■ Directions ■
Select, from the material below, each line with "Click" in it.
---------- Input material
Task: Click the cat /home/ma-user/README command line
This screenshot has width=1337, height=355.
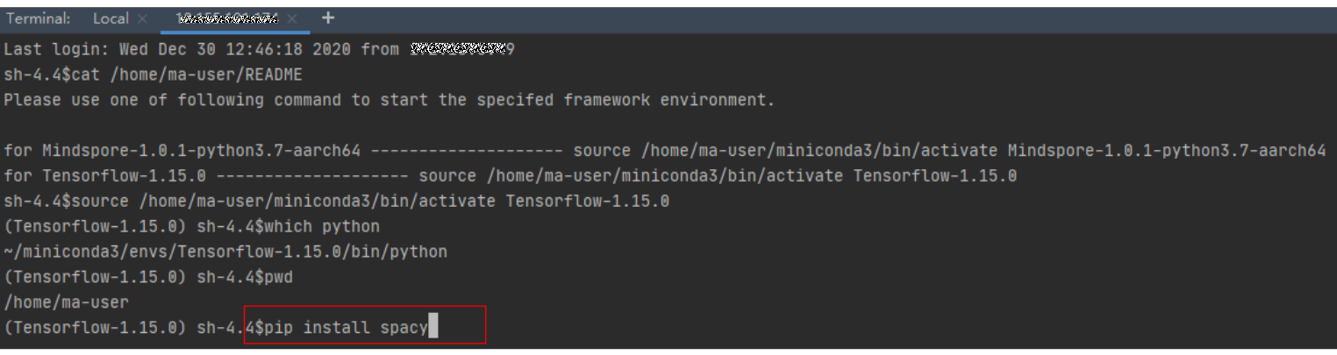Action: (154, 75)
--------------------
---------- Input material
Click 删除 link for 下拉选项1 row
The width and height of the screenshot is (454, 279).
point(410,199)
--------------------
■ Response to the task ■
Task: Click the cat /home/ma-user/README command line
Click 删除 link for 下拉选项1 row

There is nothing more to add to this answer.